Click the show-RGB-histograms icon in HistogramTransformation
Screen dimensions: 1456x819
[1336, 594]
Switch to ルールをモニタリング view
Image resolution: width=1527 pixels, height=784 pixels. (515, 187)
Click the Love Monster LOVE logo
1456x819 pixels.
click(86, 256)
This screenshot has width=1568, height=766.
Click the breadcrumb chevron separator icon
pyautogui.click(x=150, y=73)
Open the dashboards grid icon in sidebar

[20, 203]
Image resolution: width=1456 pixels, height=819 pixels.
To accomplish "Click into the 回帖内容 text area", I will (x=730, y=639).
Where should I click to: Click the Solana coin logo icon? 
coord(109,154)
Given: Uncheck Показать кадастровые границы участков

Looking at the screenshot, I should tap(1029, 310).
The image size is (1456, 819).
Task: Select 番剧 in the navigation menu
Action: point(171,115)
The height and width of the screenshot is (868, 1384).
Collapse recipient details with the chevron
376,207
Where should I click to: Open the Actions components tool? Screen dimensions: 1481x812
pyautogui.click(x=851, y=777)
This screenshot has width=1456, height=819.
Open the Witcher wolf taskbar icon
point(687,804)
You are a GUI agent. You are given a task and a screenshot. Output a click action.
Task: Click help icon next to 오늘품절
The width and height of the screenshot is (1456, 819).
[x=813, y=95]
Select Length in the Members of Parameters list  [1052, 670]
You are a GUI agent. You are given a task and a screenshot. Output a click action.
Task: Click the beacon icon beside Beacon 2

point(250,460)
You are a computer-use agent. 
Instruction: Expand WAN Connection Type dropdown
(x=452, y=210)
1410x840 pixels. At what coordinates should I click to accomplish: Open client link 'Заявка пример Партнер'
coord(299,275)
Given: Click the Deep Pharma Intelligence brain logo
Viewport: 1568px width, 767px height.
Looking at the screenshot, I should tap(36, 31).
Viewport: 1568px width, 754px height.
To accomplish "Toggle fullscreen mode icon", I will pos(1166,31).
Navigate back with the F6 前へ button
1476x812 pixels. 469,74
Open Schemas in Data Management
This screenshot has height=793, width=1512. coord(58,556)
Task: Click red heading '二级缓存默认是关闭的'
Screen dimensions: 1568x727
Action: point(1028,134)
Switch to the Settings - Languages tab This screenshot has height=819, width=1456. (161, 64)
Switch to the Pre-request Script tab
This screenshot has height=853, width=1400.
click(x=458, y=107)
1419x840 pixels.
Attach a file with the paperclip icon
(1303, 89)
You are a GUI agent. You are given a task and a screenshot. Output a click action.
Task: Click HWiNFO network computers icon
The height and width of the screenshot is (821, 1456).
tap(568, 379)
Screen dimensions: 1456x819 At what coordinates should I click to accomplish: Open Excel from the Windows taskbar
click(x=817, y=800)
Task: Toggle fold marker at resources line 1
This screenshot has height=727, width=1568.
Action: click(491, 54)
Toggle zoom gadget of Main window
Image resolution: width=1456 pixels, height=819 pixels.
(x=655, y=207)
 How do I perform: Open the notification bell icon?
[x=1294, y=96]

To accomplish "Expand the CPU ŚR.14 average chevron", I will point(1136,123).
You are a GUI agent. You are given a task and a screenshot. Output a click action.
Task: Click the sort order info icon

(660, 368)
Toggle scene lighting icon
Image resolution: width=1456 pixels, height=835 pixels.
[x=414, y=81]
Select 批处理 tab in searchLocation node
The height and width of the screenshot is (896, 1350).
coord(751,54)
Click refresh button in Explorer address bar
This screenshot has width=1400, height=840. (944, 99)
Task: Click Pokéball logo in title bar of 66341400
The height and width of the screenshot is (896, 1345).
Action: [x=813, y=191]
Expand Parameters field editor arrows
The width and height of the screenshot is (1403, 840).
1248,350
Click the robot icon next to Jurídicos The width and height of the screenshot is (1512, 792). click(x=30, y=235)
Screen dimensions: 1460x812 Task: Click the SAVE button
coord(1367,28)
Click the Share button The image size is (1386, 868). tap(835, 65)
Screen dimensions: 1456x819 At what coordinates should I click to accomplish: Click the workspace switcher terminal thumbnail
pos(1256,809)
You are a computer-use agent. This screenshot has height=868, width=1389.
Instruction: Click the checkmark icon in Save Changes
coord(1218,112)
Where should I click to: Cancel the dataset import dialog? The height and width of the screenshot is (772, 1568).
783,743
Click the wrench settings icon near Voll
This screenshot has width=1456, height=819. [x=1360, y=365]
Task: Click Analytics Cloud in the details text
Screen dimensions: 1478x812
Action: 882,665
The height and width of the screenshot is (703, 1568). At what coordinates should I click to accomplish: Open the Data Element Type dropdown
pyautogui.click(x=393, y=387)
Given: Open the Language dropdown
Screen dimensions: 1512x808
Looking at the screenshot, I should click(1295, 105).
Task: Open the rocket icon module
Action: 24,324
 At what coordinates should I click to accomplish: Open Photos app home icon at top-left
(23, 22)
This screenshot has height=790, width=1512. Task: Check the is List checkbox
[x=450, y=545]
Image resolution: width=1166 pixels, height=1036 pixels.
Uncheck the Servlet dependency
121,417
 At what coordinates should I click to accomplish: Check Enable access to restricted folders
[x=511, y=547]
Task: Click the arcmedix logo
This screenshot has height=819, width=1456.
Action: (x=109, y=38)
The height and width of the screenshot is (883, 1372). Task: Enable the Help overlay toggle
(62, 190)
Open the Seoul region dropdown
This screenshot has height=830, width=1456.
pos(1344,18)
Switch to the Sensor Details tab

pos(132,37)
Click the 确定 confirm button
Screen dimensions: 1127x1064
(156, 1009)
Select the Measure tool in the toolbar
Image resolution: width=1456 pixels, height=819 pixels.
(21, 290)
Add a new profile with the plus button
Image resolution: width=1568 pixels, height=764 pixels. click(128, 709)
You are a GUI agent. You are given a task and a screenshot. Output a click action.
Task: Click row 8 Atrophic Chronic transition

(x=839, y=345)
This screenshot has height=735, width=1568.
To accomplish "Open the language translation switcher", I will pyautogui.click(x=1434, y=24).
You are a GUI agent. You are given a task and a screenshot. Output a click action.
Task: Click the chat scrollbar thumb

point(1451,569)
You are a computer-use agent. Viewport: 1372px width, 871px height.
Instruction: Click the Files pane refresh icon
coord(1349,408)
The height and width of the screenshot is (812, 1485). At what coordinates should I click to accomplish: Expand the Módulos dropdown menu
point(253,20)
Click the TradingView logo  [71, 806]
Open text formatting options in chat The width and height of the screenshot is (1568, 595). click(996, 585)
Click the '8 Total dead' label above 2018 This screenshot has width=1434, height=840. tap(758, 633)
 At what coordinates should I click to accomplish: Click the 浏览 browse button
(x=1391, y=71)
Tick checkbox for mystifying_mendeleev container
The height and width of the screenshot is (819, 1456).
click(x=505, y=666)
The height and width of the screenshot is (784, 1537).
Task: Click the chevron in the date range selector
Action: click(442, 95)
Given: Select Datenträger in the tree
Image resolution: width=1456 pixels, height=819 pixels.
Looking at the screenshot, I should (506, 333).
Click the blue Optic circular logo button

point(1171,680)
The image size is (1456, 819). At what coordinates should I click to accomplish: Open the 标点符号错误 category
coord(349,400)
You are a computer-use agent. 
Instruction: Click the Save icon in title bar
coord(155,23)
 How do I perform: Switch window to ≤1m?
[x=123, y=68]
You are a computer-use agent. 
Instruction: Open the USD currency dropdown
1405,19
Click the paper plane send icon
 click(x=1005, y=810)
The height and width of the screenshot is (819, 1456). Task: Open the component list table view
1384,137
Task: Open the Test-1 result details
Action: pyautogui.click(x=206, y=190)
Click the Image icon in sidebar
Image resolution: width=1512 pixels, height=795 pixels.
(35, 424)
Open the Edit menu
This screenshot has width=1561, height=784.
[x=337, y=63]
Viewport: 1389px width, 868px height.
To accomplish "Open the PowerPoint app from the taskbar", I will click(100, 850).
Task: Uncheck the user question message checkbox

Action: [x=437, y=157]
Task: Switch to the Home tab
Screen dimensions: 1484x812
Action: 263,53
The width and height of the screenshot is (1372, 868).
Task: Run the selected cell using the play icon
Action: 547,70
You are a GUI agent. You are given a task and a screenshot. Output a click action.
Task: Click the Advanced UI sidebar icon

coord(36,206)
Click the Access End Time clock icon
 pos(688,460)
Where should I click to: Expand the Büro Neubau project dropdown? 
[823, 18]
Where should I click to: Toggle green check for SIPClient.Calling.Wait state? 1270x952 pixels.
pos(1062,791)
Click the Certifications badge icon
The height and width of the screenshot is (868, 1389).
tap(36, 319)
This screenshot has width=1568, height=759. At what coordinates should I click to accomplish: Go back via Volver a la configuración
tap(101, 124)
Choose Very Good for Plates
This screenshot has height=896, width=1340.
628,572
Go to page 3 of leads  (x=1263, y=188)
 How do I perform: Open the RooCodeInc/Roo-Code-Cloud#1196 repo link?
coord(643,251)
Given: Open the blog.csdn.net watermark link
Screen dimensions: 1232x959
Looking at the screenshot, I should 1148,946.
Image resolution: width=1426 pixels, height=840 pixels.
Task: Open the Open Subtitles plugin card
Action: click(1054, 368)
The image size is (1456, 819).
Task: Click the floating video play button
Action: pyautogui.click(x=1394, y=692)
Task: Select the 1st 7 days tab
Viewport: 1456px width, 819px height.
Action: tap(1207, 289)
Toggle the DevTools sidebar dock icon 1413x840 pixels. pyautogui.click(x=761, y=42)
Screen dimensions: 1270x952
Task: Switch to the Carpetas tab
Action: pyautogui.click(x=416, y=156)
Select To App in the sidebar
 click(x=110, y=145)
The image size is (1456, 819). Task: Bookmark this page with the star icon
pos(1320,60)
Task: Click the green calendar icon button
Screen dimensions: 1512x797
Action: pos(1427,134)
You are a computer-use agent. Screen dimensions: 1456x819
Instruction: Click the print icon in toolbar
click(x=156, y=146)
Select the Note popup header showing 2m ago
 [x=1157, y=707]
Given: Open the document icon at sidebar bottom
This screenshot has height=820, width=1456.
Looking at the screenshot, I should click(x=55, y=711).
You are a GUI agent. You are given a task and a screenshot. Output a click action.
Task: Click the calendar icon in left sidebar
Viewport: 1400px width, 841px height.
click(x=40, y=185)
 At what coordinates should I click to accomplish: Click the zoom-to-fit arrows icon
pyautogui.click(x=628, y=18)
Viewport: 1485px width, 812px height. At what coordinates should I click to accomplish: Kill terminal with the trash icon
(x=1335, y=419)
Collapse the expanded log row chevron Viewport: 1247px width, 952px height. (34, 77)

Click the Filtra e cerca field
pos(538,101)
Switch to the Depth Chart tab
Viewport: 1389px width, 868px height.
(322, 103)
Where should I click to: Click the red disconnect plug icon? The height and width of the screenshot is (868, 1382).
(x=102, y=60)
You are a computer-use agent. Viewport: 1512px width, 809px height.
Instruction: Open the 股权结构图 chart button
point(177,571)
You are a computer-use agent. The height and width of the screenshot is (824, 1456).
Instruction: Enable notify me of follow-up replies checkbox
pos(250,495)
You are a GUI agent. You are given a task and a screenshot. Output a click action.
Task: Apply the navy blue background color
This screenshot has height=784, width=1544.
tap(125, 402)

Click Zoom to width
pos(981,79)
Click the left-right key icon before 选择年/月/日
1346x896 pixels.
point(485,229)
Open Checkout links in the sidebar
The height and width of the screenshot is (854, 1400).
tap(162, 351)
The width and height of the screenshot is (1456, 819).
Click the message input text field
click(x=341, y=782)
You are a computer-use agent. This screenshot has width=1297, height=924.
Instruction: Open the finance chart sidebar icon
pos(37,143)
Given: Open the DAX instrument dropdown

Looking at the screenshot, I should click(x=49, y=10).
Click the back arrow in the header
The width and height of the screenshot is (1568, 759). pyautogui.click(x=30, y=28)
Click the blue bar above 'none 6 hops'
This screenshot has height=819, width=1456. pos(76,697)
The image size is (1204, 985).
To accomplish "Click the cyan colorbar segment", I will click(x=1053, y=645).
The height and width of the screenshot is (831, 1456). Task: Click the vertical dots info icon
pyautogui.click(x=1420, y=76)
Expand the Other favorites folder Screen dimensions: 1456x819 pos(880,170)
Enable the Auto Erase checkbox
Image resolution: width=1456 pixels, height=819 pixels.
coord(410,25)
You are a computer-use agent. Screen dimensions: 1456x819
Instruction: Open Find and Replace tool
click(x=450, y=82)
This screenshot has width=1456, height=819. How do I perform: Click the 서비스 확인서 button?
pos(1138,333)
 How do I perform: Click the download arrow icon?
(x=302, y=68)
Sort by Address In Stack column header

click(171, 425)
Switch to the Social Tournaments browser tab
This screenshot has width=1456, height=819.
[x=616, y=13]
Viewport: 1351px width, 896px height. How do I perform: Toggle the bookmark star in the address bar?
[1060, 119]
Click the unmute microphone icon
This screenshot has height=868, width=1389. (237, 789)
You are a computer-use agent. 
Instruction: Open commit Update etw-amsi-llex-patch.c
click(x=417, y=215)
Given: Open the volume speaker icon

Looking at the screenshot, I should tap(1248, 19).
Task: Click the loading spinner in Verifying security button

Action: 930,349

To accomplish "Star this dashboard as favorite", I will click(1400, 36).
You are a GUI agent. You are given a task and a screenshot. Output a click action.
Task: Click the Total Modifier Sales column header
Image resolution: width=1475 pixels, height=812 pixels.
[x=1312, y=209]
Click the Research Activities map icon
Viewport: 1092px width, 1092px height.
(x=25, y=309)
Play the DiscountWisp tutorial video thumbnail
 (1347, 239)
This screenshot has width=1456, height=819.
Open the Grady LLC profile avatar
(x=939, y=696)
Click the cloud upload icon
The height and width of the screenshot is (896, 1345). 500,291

+===+

All lines from the one with "Task: Click the Total" through the final line of the listing above are to be restated word for word; the lines before it are left out.

• **Finished exercise**
Task: Click the Total Modifier Sales column header
Image resolution: width=1475 pixels, height=812 pixels.
[x=1312, y=209]
Click the Research Activities map icon
Viewport: 1092px width, 1092px height.
(x=25, y=309)
Play the DiscountWisp tutorial video thumbnail
 (1347, 239)
This screenshot has width=1456, height=819.
Open the Grady LLC profile avatar
(x=939, y=696)
Click the cloud upload icon
The height and width of the screenshot is (896, 1345). 500,291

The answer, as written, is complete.